Indeed, Fashion Week is more accessible than ever, for both consumers and designers looking to get in on the action outside the confines of the official calendar. According to Shelby Ivey Christie, a fashion and costume historian, this is to the credit of Black and brown designers like Telfar Clemens, Carly Cushnie, and Fe Noel who have chosen to show what they wanted when they wanted, either in-person or not. In the case of the latter, take Anifa Mvuemba’s Hanifa, which produced a groundbreaking digital show in the thick of the pandemic, setting a new standard for how, and why, we present clothing.

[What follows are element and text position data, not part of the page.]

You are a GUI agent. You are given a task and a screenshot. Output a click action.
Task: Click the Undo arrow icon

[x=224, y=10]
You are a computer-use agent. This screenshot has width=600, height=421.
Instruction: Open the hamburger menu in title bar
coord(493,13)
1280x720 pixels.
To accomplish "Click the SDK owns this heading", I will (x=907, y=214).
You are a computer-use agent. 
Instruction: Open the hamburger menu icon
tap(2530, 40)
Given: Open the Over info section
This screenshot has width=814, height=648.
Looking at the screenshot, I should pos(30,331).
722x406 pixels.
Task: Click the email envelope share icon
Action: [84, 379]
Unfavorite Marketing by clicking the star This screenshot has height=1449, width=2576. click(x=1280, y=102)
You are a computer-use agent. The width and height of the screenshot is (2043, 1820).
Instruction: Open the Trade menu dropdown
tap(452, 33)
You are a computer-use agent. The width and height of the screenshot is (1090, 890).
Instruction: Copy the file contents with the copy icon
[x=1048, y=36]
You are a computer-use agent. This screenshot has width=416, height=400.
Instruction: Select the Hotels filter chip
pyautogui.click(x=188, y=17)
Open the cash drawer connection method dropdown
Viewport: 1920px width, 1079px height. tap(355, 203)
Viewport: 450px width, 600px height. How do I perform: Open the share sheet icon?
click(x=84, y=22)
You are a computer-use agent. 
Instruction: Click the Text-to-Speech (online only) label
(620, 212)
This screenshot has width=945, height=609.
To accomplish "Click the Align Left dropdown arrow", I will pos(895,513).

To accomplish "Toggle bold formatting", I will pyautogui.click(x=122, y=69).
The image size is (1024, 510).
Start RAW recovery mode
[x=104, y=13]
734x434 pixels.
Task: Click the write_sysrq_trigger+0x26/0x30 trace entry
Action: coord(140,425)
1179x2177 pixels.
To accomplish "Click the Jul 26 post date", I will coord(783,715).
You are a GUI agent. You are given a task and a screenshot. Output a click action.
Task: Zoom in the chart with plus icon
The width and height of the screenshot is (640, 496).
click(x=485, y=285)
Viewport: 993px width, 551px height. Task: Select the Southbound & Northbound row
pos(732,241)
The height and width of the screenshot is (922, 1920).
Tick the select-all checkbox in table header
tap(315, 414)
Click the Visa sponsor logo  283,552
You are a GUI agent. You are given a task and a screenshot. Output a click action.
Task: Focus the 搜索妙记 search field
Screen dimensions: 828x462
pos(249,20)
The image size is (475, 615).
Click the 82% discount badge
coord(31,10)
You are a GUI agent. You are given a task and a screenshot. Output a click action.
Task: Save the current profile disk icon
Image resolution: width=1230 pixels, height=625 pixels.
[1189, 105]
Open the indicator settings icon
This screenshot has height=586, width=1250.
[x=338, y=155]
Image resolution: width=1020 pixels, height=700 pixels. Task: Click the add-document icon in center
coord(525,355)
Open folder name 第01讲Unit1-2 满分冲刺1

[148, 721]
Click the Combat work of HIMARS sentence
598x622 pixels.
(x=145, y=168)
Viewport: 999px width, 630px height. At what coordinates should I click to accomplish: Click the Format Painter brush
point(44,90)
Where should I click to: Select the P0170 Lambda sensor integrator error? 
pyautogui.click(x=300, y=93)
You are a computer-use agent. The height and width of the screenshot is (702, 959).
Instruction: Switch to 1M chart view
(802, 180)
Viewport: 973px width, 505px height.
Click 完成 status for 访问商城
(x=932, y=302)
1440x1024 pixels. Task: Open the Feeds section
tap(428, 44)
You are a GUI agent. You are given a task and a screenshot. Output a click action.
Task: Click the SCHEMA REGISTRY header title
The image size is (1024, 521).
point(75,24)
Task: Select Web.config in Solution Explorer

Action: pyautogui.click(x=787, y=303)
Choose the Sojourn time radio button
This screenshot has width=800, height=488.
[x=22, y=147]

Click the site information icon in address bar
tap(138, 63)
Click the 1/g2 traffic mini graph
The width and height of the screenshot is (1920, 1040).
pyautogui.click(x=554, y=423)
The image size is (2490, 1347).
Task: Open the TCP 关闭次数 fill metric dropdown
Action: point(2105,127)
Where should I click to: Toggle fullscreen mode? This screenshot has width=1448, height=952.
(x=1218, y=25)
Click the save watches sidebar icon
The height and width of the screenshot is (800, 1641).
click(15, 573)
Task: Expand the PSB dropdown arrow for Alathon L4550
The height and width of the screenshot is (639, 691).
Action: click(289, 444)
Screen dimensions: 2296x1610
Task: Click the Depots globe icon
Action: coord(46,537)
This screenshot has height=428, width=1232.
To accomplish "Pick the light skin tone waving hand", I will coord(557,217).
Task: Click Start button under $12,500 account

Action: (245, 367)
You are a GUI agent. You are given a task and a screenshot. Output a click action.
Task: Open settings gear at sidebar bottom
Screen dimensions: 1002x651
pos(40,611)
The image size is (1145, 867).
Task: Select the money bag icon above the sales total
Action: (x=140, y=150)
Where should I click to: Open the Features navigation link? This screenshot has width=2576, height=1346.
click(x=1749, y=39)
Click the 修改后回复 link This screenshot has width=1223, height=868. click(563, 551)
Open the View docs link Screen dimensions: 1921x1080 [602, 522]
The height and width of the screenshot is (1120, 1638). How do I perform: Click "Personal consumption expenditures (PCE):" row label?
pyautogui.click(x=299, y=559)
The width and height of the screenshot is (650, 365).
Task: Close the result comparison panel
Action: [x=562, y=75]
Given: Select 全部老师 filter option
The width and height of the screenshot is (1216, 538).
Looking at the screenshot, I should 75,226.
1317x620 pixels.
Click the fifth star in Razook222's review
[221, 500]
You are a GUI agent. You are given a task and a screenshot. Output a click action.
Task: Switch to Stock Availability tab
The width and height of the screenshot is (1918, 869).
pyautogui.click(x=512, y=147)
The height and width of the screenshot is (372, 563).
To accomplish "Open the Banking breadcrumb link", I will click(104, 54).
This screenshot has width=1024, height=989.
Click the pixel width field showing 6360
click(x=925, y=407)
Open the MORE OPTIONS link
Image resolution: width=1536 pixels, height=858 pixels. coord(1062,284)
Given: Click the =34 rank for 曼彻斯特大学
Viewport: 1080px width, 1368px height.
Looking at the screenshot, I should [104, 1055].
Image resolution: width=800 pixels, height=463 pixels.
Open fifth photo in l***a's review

“Black and brown designers were early adaptors to saying, ‘No, we’re going to meet our consumers where they are because the accessibility of luxury for an audience of color is different than for the traditional luxury consumer,’” says Christie, who specializes in the contributions of Black designers. “They're not refreshing a luxury closet five or six times a year.”

Looking ahead, Hyland expects to see more and more designers reevaluate their relationship to traditional shows and find alternate ways to get their message across. (“I wouldn’t be surprised if there are more guerilla shows, à la the protest Imitation of Christ did in lieu of a show last season,” she says.) Christie is hopeful that the CFDA, now under the leadership of CaSandra Diggs, will continue to support American designers from all walks of life, regardless of how they choose to show.

“[Diggs] has been at the CFDA for 20 years, starting in the early 2000s when fashion looked so different,” says Christie. “She's seen the evolution, and she's been a part of the evolution herself as the first Black president of the CFDA. That's a huge step, and I'm hoping to see more of her impact on the Fashion Calendar as she continues her tenure.”

Is NYFW broken? No. Is it different from what it once was? Absolutely. Eleanor Lambert’s extravaganza at The Plaza brought American designers to market at a time when the country needed them the most. Halston excited the general consumer; Calvin, Donna, and Ralph made brands into behemoths; Fern Mallis led advertising dollars to the forefront, allowing the industry to scale. As Clemente, the curator, says, “what NYFW is now is what it is now.”

“People often talk about the ‘golden age’ of Fashion Week,” she says. “There is no ‘golden age.’ Fashion is constantly evolving.”

There’s no going back to what NYFW once was, and why would we? Change is so very American, after all.